The big mistake many analysts is trying to work out what would have happened if AV had been in place instead of FPTP. If voters had been given the chance in Canada to give preferences, and the parties had distributed preferences, I suspect that 60% of the Liberal vote and half of the Bloc vote would have gone to the Tories. What you have to remeber is that the Liberals in Canada are like the Liberals in Britain and Australia in the 19th and 20th centuries, a party with a strange mix of right wing toffs and left wing loonies. Ths is a terrible mish-mash that for some reason has survived in Canada whwn it has failed everywhere else. it is now dead. And like in Britain between the Wars we will see the Liberal vote split between the Tories and the NDP. The Tories will get the bigger share because they are far more mainstream. The NDP has a lot of loony left policies. This means it has reached its ceiling with this election, unless it becomes more moderate.
The other difficulty in doing the AV would be to allow for regional differences the impact would have differed between regions – AV in Quebec would not have helped the Tories at all as the competition was between the Bloc, the Liberals and the NDP.
In Ontario there were a lot seats at stake – you would have to look at the order of finishing of the Tories, Liberals and NDP – an AV may have had the result of Liberals retaining seats that went to the Tories on the basis of NDP preferences.

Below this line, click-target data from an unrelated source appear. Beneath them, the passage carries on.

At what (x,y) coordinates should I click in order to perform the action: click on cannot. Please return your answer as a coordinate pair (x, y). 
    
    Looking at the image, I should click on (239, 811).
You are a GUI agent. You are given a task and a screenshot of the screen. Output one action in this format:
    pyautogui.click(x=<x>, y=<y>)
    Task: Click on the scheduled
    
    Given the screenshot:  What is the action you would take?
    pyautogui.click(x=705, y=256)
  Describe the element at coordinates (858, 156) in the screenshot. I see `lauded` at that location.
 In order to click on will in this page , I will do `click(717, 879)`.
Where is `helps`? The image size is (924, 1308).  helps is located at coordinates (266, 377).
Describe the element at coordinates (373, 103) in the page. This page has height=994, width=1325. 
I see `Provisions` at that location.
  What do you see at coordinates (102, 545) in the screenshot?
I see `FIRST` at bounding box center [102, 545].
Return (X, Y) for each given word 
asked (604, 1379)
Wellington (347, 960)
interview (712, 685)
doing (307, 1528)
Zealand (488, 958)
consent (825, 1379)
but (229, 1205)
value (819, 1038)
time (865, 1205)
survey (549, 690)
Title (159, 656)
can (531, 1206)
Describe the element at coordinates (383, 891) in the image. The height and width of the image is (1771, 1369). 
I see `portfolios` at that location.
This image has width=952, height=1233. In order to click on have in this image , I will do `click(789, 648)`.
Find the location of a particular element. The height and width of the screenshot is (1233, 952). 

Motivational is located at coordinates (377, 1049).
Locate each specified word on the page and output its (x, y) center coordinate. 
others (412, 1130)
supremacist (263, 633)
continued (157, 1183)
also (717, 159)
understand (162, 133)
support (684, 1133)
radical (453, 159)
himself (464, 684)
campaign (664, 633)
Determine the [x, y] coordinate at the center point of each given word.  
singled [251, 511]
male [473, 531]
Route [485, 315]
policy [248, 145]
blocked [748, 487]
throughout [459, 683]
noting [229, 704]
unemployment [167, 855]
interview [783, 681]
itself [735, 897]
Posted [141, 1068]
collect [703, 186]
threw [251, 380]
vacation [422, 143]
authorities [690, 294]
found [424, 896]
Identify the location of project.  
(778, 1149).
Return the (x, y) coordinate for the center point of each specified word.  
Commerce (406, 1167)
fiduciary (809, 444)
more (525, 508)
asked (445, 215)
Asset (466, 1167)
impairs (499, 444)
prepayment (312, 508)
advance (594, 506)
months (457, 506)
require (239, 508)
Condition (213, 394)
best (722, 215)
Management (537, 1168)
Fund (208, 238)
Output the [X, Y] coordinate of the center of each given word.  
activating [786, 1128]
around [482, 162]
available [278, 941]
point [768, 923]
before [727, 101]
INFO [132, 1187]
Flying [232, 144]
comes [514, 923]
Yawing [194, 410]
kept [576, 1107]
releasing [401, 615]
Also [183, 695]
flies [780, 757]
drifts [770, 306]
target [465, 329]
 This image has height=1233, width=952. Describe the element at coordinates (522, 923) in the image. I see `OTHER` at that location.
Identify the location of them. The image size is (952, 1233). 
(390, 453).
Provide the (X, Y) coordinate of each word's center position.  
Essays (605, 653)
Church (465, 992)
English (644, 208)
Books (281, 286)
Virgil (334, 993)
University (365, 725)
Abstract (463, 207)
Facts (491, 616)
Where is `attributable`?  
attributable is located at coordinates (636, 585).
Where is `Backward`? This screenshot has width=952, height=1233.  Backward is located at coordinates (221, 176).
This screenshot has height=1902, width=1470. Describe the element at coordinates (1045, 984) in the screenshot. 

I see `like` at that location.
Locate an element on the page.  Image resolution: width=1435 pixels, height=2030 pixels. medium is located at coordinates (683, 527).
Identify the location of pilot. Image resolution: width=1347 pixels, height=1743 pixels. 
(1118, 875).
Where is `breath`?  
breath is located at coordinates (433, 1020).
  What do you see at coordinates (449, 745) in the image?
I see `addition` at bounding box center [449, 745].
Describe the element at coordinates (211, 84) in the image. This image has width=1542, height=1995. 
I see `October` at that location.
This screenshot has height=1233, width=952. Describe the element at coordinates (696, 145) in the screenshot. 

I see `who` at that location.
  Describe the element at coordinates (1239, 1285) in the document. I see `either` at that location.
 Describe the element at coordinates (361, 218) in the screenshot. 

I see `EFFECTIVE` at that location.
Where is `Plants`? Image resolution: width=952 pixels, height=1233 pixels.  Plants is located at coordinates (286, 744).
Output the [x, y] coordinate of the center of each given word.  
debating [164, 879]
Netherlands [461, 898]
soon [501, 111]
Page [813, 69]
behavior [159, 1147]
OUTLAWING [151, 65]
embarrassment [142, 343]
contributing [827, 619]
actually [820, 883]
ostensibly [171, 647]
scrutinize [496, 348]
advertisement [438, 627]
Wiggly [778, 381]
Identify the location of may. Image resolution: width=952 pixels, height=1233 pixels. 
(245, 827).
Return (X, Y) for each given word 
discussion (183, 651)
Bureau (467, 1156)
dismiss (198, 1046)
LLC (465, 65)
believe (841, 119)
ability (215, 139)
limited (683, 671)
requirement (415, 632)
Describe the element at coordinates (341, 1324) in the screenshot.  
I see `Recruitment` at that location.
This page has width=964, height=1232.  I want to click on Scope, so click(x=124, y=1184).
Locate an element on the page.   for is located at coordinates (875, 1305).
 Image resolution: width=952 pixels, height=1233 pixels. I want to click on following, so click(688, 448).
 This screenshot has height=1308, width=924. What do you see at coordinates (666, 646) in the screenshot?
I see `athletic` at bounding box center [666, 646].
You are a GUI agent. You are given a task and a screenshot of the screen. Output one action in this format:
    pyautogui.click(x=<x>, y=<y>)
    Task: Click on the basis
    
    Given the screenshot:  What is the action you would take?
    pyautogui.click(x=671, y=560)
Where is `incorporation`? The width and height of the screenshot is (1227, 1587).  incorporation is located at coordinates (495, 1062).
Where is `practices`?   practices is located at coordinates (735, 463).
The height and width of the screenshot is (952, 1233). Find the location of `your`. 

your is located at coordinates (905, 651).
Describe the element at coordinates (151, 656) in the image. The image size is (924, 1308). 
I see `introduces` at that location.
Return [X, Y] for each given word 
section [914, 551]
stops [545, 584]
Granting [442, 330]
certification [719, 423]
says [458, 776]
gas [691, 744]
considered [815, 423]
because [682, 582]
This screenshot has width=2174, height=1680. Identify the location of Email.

In Ontario the Liberals were running third, so their prefernces would have been the key. I suspect that 60% of them would have gone to the Tories, as the NDP are seen as loony lefties by many economically conservative Liberal voters according to the Globe and Mail.
Peter the Lawyer is correct – the Canadian liberal party at its peak was a very broad church of small l liberals, and social democrats that historically sat on the centre-left of Canadian politics.
Now it’s caught in the middle, with some of its more right wing voters going to the tories, and some of the more left wing voters going to the NDP. It’s now stuck as an ill-defined “centrist” party, that looks like it’s standing for nothing. No wonder it came third.
I disagree with the predictions made in this post. This is the NDPs highwater mark. It will be fairly easy for the conservatives to run a negative campaign against the NDPs more extreme policies and describe the Left as a chaotic circus, which if you read your post it is. At the next election the Liberals will fight back and the seat numbers will be reversed, but this will mean another vote split that will allow the conservatives to win. Maybe the election after that?